=== HOW TO COMPLETE THIS TASK ===
The job is to output each record again, character for character.

*** Begin section ***

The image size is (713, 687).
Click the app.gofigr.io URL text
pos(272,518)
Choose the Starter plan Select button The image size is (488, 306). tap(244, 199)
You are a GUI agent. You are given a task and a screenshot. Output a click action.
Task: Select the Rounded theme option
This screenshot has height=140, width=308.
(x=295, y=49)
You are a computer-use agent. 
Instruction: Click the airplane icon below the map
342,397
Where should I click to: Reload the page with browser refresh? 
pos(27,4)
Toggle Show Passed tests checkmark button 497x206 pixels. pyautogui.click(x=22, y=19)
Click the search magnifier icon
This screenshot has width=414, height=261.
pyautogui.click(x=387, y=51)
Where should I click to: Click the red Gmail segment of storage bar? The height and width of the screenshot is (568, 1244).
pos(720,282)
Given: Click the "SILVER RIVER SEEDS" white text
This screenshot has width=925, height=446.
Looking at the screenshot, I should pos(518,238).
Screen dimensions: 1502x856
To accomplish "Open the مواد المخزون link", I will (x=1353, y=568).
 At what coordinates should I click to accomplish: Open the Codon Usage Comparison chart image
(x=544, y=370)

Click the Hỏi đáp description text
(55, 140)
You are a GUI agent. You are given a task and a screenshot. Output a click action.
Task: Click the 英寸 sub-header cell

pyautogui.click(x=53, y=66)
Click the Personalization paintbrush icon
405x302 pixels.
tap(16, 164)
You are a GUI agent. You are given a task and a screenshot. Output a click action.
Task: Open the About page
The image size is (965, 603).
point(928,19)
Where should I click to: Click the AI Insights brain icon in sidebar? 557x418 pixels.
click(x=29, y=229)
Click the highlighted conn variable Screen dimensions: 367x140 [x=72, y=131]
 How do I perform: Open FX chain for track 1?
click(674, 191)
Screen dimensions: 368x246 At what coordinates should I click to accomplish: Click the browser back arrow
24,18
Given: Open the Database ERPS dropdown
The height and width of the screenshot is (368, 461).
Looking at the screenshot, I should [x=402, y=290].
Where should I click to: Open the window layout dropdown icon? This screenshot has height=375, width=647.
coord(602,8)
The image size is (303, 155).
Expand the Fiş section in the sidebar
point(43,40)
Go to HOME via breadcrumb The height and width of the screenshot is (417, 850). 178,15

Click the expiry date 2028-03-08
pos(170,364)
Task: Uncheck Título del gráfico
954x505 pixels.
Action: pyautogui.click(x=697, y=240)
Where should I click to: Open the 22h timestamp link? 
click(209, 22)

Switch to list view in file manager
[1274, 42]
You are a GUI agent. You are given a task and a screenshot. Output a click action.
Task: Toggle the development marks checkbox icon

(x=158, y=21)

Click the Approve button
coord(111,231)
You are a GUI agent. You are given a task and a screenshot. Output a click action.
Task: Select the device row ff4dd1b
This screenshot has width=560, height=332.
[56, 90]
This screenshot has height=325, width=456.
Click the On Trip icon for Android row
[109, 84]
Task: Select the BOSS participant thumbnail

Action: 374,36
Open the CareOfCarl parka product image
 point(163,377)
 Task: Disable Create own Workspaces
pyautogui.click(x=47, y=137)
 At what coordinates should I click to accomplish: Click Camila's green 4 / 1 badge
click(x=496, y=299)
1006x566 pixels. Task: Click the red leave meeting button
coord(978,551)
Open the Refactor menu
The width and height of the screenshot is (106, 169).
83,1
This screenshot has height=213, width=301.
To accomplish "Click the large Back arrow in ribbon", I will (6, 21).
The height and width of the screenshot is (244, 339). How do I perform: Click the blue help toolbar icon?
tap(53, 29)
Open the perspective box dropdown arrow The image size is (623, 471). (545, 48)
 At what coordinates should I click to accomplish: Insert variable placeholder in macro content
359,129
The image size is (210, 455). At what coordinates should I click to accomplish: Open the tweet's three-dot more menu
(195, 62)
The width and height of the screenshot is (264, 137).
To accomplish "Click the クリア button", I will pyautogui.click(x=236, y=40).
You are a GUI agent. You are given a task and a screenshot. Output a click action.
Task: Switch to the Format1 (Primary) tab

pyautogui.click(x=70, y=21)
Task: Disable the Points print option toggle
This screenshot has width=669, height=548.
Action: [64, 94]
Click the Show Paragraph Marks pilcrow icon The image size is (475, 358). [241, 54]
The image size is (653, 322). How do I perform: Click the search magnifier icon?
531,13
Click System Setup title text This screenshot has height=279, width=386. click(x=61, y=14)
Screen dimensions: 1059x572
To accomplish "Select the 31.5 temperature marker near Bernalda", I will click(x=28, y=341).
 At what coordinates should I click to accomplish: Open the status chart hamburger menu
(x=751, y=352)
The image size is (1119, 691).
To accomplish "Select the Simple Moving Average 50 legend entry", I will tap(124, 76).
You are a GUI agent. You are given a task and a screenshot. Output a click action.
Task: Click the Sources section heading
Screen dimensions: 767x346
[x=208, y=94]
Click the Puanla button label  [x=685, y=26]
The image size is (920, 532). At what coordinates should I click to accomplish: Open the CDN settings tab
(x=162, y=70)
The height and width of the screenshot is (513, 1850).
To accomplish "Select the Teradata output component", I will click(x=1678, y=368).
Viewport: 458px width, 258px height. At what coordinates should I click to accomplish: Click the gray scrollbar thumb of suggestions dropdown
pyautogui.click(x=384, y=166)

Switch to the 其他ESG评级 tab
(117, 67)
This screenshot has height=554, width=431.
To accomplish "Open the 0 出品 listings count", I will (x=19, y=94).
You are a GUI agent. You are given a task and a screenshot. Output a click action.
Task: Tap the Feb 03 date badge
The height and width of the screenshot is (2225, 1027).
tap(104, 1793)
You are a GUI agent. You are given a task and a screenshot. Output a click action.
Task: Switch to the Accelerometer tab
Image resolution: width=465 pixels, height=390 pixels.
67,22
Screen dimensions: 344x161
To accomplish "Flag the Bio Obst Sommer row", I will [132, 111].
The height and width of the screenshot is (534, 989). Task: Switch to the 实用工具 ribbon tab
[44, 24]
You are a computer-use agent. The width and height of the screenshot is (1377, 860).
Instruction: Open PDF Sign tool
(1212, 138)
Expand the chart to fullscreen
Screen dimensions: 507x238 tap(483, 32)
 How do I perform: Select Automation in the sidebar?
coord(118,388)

*** End section ***

=== OUTPUT FOR THIS TASK ===
The image size is (713, 687).
Click the app.gofigr.io URL text
pos(272,518)
Choose the Starter plan Select button The image size is (488, 306). tap(244, 199)
You are a GUI agent. You are given a task and a screenshot. Output a click action.
Task: Select the Rounded theme option
This screenshot has height=140, width=308.
(x=295, y=49)
You are a computer-use agent. 
Instruction: Click the airplane icon below the map
342,397
Where should I click to: Reload the page with browser refresh? 
pos(27,4)
Toggle Show Passed tests checkmark button 497x206 pixels. pyautogui.click(x=22, y=19)
Click the search magnifier icon
This screenshot has width=414, height=261.
pyautogui.click(x=387, y=51)
Where should I click to: Click the red Gmail segment of storage bar? The height and width of the screenshot is (568, 1244).
pos(720,282)
Given: Click the "SILVER RIVER SEEDS" white text
This screenshot has width=925, height=446.
Looking at the screenshot, I should pos(518,238).
Screen dimensions: 1502x856
To accomplish "Open the مواد المخزون link", I will (x=1353, y=568).
 At what coordinates should I click to accomplish: Open the Codon Usage Comparison chart image
(x=544, y=370)

Click the Hỏi đáp description text
(55, 140)
You are a GUI agent. You are given a task and a screenshot. Output a click action.
Task: Click the 英寸 sub-header cell

pyautogui.click(x=53, y=66)
Click the Personalization paintbrush icon
405x302 pixels.
tap(16, 164)
You are a GUI agent. You are given a task and a screenshot. Output a click action.
Task: Open the About page
The image size is (965, 603).
point(928,19)
Where should I click to: Click the AI Insights brain icon in sidebar? 557x418 pixels.
click(x=29, y=229)
Click the highlighted conn variable Screen dimensions: 367x140 [x=72, y=131]
 How do I perform: Open FX chain for track 1?
click(674, 191)
Screen dimensions: 368x246 At what coordinates should I click to accomplish: Click the browser back arrow
24,18
Given: Open the Database ERPS dropdown
The height and width of the screenshot is (368, 461).
Looking at the screenshot, I should [x=402, y=290].
Where should I click to: Open the window layout dropdown icon? This screenshot has height=375, width=647.
coord(602,8)
The image size is (303, 155).
Expand the Fiş section in the sidebar
point(43,40)
Go to HOME via breadcrumb The height and width of the screenshot is (417, 850). 178,15

Click the expiry date 2028-03-08
pos(170,364)
Task: Uncheck Título del gráfico
954x505 pixels.
Action: pyautogui.click(x=697, y=240)
Where should I click to: Open the 22h timestamp link? 
click(209, 22)

Switch to list view in file manager
[1274, 42]
You are a GUI agent. You are given a task and a screenshot. Output a click action.
Task: Toggle the development marks checkbox icon

(x=158, y=21)

Click the Approve button
coord(111,231)
You are a GUI agent. You are given a task and a screenshot. Output a click action.
Task: Select the device row ff4dd1b
This screenshot has width=560, height=332.
[56, 90]
This screenshot has height=325, width=456.
Click the On Trip icon for Android row
[109, 84]
Task: Select the BOSS participant thumbnail

Action: 374,36
Open the CareOfCarl parka product image
 point(163,377)
 Task: Disable Create own Workspaces
pyautogui.click(x=47, y=137)
 At what coordinates should I click to accomplish: Click Camila's green 4 / 1 badge
click(x=496, y=299)
1006x566 pixels. Task: Click the red leave meeting button
coord(978,551)
Open the Refactor menu
The width and height of the screenshot is (106, 169).
83,1
This screenshot has height=213, width=301.
To accomplish "Click the large Back arrow in ribbon", I will (6, 21).
The height and width of the screenshot is (244, 339). How do I perform: Click the blue help toolbar icon?
tap(53, 29)
Open the perspective box dropdown arrow The image size is (623, 471). (545, 48)
 At what coordinates should I click to accomplish: Insert variable placeholder in macro content
359,129
The image size is (210, 455). At what coordinates should I click to accomplish: Open the tweet's three-dot more menu
(195, 62)
The width and height of the screenshot is (264, 137).
To accomplish "Click the クリア button", I will pyautogui.click(x=236, y=40).
You are a GUI agent. You are given a task and a screenshot. Output a click action.
Task: Switch to the Format1 (Primary) tab

pyautogui.click(x=70, y=21)
Task: Disable the Points print option toggle
This screenshot has width=669, height=548.
Action: [64, 94]
Click the Show Paragraph Marks pilcrow icon The image size is (475, 358). [241, 54]
The image size is (653, 322). How do I perform: Click the search magnifier icon?
531,13
Click System Setup title text This screenshot has height=279, width=386. click(x=61, y=14)
Screen dimensions: 1059x572
To accomplish "Select the 31.5 temperature marker near Bernalda", I will click(x=28, y=341).
 At what coordinates should I click to accomplish: Open the status chart hamburger menu
(x=751, y=352)
The image size is (1119, 691).
To accomplish "Select the Simple Moving Average 50 legend entry", I will tap(124, 76).
You are a GUI agent. You are given a task and a screenshot. Output a click action.
Task: Click the Sources section heading
Screen dimensions: 767x346
[x=208, y=94]
Click the Puanla button label  [x=685, y=26]
The image size is (920, 532). At what coordinates should I click to accomplish: Open the CDN settings tab
(x=162, y=70)
The height and width of the screenshot is (513, 1850).
To accomplish "Select the Teradata output component", I will click(x=1678, y=368).
Viewport: 458px width, 258px height. At what coordinates should I click to accomplish: Click the gray scrollbar thumb of suggestions dropdown
pyautogui.click(x=384, y=166)

Switch to the 其他ESG评级 tab
(117, 67)
This screenshot has height=554, width=431.
To accomplish "Open the 0 出品 listings count", I will (x=19, y=94).
You are a GUI agent. You are given a task and a screenshot. Output a click action.
Task: Tap the Feb 03 date badge
The height and width of the screenshot is (2225, 1027).
tap(104, 1793)
You are a GUI agent. You are given a task and a screenshot. Output a click action.
Task: Switch to the Accelerometer tab
Image resolution: width=465 pixels, height=390 pixels.
67,22
Screen dimensions: 344x161
To accomplish "Flag the Bio Obst Sommer row", I will [132, 111].
The height and width of the screenshot is (534, 989). Task: Switch to the 实用工具 ribbon tab
[44, 24]
You are a computer-use agent. The width and height of the screenshot is (1377, 860).
Instruction: Open PDF Sign tool
(1212, 138)
Expand the chart to fullscreen
Screen dimensions: 507x238 tap(483, 32)
 How do I perform: Select Automation in the sidebar?
coord(118,388)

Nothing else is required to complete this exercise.